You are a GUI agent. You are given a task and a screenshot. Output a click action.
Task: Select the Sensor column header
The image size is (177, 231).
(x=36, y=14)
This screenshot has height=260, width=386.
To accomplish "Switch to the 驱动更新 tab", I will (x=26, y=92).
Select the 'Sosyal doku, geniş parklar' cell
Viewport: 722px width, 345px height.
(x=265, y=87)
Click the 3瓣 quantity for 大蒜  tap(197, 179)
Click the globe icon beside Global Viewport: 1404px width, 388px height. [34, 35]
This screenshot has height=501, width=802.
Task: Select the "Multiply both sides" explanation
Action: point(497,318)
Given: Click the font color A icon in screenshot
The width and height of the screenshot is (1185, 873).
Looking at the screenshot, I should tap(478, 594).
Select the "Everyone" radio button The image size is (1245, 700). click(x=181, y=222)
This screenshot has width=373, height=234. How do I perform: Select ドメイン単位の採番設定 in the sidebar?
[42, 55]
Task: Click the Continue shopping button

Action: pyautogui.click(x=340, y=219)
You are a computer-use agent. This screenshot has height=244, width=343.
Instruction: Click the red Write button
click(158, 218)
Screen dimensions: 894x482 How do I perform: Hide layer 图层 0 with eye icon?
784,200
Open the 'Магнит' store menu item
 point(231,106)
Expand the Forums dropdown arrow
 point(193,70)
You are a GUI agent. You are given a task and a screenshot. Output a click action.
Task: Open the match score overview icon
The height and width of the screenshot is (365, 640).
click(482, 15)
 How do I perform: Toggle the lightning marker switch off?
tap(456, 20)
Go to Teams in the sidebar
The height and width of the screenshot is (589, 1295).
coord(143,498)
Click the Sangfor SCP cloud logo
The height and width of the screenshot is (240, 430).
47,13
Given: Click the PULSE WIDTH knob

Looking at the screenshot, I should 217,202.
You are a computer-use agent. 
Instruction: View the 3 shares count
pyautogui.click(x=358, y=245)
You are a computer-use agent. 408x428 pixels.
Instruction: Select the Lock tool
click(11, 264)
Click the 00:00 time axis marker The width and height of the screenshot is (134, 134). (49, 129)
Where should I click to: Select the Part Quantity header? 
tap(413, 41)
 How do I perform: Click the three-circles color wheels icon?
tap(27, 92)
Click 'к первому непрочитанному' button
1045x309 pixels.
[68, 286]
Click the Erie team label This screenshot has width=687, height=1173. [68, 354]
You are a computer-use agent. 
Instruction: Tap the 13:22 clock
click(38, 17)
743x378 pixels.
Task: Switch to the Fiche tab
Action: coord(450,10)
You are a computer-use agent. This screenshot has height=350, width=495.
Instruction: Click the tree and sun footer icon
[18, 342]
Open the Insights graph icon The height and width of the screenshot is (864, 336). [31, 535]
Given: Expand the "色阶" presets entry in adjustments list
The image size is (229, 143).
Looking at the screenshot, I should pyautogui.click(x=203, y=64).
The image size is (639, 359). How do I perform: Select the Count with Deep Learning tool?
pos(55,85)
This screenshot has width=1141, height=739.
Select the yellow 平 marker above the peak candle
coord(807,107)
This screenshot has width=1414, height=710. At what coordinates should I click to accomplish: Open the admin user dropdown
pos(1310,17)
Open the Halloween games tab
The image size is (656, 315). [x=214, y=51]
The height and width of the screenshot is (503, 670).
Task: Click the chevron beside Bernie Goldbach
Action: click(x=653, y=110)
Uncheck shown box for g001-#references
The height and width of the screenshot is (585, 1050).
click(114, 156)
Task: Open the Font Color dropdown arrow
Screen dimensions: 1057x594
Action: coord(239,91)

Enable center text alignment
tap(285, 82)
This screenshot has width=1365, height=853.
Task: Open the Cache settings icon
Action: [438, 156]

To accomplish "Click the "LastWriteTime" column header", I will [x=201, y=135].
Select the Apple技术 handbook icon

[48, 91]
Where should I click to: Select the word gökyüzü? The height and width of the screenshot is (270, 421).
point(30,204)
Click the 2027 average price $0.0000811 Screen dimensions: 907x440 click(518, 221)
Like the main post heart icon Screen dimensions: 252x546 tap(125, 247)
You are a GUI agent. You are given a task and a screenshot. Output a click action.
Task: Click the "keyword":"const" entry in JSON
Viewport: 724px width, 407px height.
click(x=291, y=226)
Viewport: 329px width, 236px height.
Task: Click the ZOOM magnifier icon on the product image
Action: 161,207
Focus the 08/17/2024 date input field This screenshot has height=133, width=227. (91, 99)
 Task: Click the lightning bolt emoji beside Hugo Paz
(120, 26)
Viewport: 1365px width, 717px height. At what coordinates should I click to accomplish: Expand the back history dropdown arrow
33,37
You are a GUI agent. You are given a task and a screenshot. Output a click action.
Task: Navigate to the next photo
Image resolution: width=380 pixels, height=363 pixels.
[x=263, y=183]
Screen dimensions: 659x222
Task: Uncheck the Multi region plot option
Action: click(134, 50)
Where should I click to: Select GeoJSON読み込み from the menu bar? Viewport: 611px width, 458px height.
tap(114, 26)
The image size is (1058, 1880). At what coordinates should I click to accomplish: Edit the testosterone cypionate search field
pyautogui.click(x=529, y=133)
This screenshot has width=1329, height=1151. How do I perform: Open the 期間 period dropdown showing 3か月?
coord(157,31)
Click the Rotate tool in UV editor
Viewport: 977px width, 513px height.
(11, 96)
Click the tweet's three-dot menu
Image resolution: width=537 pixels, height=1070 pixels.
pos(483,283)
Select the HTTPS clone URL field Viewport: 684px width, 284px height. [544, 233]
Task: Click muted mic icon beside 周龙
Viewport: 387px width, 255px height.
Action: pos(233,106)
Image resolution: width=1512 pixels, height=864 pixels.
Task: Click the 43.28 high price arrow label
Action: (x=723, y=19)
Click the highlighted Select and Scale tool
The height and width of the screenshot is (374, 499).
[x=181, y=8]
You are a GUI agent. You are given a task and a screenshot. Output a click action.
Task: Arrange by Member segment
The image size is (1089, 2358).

**Instructions for the task:** For this task, copy every line of the material in which "computer" appears.

**The completed task:**
You are a computer-use agent. This screenshot has height=244, width=343.
You are a computer-use agent. 
You are a computer-use agent. 408x428 pixels.
You are a computer-use agent. 
You are a computer-use agent. This screenshot has height=350, width=495.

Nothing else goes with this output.